For years, I have managed to sustain a running gag about how “Paper or plastic?” can keep me in suspense for several minutes, a metaphor for my lack of decisiveness. (At least, I think it’s a lack of decisiveness, but I’m not entirely sure.) Then again, the fear of buyer’s remorse can keep you, not only from buying, but from even showing up at the store:
It has taken me almost six years to pick out my “perfect” car because I cannot possibly decide between an SUV or a sedan with AWD. And what about the cup holders? Hmm? Decisions make me feel like things are final and once my mind has been made, I’m not allowed to go back. There’s no turning around because once something is done, it’s done. Right?
Well, it’s true of that particular decision, if only because the moment you sign the papers and drive off the lot, you’ve taken a major hit courtesy of the Gods of Depreciation, and the price of changing your mind at that point is excessively high.

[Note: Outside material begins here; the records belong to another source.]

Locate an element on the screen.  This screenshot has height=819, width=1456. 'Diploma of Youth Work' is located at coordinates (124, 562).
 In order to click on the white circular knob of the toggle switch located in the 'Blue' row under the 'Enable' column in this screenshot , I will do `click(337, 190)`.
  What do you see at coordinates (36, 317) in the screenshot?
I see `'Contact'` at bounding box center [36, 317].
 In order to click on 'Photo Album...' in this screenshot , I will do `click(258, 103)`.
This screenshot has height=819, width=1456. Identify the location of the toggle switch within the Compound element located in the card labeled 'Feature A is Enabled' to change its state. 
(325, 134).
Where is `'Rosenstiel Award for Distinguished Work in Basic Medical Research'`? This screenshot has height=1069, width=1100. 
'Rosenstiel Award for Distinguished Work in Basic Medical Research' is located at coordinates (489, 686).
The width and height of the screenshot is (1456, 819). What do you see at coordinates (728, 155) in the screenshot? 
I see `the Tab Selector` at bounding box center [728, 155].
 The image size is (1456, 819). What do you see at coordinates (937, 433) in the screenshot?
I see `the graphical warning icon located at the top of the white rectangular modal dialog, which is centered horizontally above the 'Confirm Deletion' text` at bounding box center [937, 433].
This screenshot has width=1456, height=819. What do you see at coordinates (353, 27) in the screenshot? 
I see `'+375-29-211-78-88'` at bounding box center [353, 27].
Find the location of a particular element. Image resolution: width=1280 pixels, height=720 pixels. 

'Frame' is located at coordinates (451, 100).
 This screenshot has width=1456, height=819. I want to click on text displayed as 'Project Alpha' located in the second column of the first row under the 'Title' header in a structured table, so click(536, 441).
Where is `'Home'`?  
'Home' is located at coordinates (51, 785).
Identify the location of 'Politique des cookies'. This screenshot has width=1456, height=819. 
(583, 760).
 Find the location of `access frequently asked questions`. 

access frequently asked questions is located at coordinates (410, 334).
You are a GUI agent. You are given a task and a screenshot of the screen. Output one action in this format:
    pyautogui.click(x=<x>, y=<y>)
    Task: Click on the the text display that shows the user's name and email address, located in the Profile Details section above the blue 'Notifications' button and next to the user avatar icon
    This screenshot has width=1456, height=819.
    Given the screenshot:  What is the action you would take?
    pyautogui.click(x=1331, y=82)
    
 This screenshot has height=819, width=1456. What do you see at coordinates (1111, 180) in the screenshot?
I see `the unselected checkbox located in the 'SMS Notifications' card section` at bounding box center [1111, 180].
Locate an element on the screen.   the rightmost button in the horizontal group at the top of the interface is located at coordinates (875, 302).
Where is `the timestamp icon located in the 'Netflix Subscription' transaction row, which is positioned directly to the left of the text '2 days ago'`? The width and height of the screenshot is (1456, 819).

Still, motor vehicles are not the only potential source of panic:
What if it doesn’t work out? I say. What if they don’t like it? What if I didn’t use the right words or this isn’t the right place or I didn’t do it right? They’ll hate it. This all comes before anything happens and so I spend much of my time gripped by fear by what “they” or even you might say.
I’d like to say that I’ve developed an immunity to that sort of thing, but no one would believe it. Especially me.